Sabtu, 10 November 2012

FOREIGN POLICY ORGANIZATION


Foreign Policy Organization

Pendahuluan
Organisasi ternyata memiliki kekuatan dan andil dalam  pembuatan kebijakan luar negeri dan juga faktor yang melingkupinya. Artinya organisasi juga memiliki kemampuan untuk  menjelaskan dinamika politik luar negeri sebagai sebuah proses tawar menawar  antar kekuatan politik baik dalam negeri maupun  luar negeri.
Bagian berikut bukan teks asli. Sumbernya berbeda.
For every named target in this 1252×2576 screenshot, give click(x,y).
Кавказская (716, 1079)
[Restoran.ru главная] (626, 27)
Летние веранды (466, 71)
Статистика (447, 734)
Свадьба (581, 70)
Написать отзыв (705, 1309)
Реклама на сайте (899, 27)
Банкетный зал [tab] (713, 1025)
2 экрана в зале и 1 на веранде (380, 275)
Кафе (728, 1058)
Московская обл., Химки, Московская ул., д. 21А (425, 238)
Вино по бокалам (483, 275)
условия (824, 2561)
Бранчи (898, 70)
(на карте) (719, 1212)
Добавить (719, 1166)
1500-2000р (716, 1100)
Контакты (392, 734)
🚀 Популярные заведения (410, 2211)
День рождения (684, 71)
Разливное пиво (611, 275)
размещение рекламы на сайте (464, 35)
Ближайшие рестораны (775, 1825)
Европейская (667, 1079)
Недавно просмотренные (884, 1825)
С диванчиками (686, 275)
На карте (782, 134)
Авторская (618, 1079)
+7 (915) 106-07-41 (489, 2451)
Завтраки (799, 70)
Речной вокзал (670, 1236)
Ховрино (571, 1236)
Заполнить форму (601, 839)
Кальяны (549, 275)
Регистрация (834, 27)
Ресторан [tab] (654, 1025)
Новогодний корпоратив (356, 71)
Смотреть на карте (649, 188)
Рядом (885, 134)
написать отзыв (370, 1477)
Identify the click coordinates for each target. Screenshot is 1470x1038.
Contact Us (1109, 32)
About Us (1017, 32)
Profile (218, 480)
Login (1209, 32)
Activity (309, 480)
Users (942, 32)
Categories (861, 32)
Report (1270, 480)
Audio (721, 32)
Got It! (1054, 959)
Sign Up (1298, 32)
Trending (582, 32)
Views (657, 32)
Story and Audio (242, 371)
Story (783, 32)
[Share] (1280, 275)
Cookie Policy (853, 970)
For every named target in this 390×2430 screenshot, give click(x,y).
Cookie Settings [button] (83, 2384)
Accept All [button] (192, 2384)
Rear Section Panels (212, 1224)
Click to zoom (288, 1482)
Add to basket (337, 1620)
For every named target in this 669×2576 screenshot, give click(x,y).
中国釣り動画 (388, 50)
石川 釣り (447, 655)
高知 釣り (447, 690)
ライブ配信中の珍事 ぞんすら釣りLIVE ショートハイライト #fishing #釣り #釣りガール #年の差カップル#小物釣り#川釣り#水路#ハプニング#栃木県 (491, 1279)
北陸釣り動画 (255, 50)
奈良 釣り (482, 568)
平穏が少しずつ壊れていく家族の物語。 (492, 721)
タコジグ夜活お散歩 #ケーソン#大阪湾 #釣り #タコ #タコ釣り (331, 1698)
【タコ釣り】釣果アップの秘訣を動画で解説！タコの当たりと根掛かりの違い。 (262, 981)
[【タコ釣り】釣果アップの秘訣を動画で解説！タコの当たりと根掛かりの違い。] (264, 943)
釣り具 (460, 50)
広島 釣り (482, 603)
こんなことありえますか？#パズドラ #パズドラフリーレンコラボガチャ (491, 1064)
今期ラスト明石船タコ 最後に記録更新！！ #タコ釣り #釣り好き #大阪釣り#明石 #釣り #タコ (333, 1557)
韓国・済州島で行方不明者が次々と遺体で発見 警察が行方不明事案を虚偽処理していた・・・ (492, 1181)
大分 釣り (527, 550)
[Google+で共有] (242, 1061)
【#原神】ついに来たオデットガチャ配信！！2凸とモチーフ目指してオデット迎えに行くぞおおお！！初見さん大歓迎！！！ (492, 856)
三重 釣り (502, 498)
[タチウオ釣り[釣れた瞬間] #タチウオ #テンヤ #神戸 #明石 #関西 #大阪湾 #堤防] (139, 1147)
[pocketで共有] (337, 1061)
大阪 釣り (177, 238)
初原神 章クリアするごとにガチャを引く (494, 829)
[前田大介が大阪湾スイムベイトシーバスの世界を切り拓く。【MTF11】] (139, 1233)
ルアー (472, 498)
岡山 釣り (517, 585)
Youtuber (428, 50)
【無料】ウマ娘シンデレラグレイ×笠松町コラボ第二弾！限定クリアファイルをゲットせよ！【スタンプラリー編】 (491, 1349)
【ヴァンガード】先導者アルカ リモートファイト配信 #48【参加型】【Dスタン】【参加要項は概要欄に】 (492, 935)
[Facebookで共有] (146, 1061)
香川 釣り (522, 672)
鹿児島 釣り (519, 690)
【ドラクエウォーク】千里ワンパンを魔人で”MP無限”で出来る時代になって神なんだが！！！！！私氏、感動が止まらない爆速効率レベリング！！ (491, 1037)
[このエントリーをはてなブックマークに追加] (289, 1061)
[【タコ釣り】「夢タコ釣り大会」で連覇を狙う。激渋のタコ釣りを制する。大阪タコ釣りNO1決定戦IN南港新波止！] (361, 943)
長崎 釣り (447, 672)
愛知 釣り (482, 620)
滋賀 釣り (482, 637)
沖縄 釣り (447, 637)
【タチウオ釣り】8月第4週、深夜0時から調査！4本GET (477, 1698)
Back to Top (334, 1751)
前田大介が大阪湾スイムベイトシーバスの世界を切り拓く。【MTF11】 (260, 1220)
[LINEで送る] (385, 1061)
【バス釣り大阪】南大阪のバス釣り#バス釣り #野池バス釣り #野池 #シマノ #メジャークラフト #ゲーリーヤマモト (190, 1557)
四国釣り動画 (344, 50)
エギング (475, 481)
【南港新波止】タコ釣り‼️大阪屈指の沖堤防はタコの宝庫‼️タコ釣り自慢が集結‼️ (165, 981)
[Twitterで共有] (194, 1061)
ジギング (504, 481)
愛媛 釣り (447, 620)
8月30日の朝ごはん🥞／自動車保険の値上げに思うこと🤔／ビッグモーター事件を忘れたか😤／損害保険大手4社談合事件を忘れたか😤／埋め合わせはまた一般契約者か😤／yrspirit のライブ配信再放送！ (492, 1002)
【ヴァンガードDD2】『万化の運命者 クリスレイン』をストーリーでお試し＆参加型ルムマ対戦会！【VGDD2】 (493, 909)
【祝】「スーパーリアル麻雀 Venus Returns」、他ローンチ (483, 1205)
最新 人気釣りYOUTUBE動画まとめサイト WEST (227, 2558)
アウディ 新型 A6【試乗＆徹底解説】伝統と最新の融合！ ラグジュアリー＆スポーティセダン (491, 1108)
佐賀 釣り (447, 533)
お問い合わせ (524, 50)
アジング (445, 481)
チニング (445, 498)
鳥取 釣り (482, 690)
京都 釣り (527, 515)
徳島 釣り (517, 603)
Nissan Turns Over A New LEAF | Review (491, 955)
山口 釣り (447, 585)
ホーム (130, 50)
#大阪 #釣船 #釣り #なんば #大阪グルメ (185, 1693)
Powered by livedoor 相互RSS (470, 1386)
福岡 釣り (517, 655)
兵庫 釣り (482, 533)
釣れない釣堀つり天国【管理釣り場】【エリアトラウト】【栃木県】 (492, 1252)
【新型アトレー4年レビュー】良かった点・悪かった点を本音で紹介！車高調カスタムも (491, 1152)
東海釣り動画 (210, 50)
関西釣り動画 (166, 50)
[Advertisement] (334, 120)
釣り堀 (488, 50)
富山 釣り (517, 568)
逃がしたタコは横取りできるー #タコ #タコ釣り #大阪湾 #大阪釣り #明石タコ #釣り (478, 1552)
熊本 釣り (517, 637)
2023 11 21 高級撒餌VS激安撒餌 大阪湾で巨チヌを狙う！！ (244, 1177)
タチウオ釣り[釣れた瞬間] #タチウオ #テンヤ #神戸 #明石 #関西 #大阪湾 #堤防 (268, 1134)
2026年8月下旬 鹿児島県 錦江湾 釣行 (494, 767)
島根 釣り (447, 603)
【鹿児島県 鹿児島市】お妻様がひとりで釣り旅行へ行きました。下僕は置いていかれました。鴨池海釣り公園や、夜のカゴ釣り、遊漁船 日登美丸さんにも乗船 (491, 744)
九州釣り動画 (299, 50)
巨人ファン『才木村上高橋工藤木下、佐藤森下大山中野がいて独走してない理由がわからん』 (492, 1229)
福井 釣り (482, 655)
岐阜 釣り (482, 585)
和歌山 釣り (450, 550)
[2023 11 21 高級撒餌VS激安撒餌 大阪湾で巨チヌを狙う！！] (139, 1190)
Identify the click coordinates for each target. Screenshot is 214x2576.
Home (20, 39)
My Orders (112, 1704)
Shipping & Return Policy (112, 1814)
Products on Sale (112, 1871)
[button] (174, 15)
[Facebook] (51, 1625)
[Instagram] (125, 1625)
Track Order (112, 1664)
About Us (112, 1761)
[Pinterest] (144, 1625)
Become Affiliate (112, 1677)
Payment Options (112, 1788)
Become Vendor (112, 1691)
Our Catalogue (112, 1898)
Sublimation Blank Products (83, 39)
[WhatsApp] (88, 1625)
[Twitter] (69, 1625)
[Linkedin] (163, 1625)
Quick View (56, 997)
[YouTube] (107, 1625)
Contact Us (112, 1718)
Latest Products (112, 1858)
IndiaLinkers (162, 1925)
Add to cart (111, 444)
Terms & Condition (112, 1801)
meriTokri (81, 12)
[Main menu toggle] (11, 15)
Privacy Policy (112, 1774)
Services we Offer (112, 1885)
Dan tulisan ini akan membahas tentang pengaruh organisasi dalam memberikan pengaruhnya dalam pembuataan kebijakan luar negeri.

Pembahasan

Foregin policy organization
Barston, mendefinisikan kebijakan luar negeri sebagai kebijakan komprehensif ditujukan pada satu negara atau komunitas internasional untuk mencapai tujuan nasional yang disebut dan aksi telah diwujudkan. Paul R. Viotti dan Mark V. Kauppy mendefinisikannya sebagai keputusan dan perilaku yang ditempuh oleh negara-negara dalam interaksinya dengan negara lain atau dalam organisasi internasional. Politik luar negeri yang spesifik dilaksanakan oleh suatu negara sebagai inisiatif atau reaksi inisiatif yang dilakukan oleh negara lain. Kebijakan luar negeri mencakup proses dinamis dari penerapan pemaknaan kepentingan nasional yang relatif tetap terhadap faktor situasional yang sangat fluktuatif di lingkungan internasional dengan maksud untuk mengembangkan suatu cara tindakan yang diikuti oleh upaya untuk mencapai pelaksanaan diplomasi sesuai dengan panduan kebijaksanaan yang telah ditetapkan. Sedangkan, George Modelski menilai kebijakan luar negeri adalah sistem aktivitas yang dikembangkan oleh komunitas-komunitas untuk mengubah perilaku negara lain dan untuk menyesuaikan aktivitasnya dengan lingkungan internasional.
Berdasarkan pendapat Barston, Viotti dan Kauppy, dan Modelski dapat ditarik sebuah definisi bahwa kebijakan luar negeri adalah suatu keputusan politik yang dihasilkan dalam sistem politik suatu negara untuk merespon situasi internasional dalam kaitan hubungan negara itu dengan aktor internasional lain demi mencapai tujuan dan kepentingan nasional negara.
Sementara itu definisi organisasi internasional dari beberapa ahli seperti Daniel S. Cheever dan H. Field Haviland Jr ,adalah Pengaturan bentuk kerja sama internasional yang melembaga antara negara-negara, umumnya berlandaskan suatu persetujuan dasar, unutk melaksanakan fungsi-fungsi yang memberi manfaat timbal-balik yang diejawantahkan melalui pertemuan-pertemuan dan kegiatan-kegiatan staf secara berkala, sedangkan May Rudy , mengatakan  organisasi internasional adalah “Pola kerja sama yang melintasi batas-batas negara, dengan didasari struktur organisasi yang jelas dan lengkap serta diharapkan atau diproyeksikan untuk berlangsung serta melaksanakan fungsinya secara berkesinambungan dan melembaga guna mengusahakan tercapainya tujuan-tujuan yang diperlukan serta disepakati bersama, baik antara pemerintah dan pemerintah, maupun antara sesama kelompok non-pemerintah dari negara-negara yang berbeda.”
Tetapi Clive Archer, secara tegas membedakan antara peran dan fungsi organisasi internasional. Peran organisasi internasional menurutnya adalah,
a.       Instrumen (alat/sarana), yaitu untuk mencapai kesepakatan, menekan intensitas konflik, dan menyelaraskan tindakan.
b.      Arena (forum/wadah), yaitu untuk berhimpun berkonsultasi dan memprakarsai pembuatan keputusan secara bersama-sama atau perumusan perjanjian-perjanjian internasional (convention, treaty, protocol, agreement, dan lain-lain).
c.       Pelaku (aktor), bahwa organisasi internasional juga bisa merupakan aktor yang autonomous dan bertindak dalam kapasitasnya sendiri sebagai organisasi internasional dan bukan lagi sekedar pelaksanaan kepentingan anggota-anggotanya.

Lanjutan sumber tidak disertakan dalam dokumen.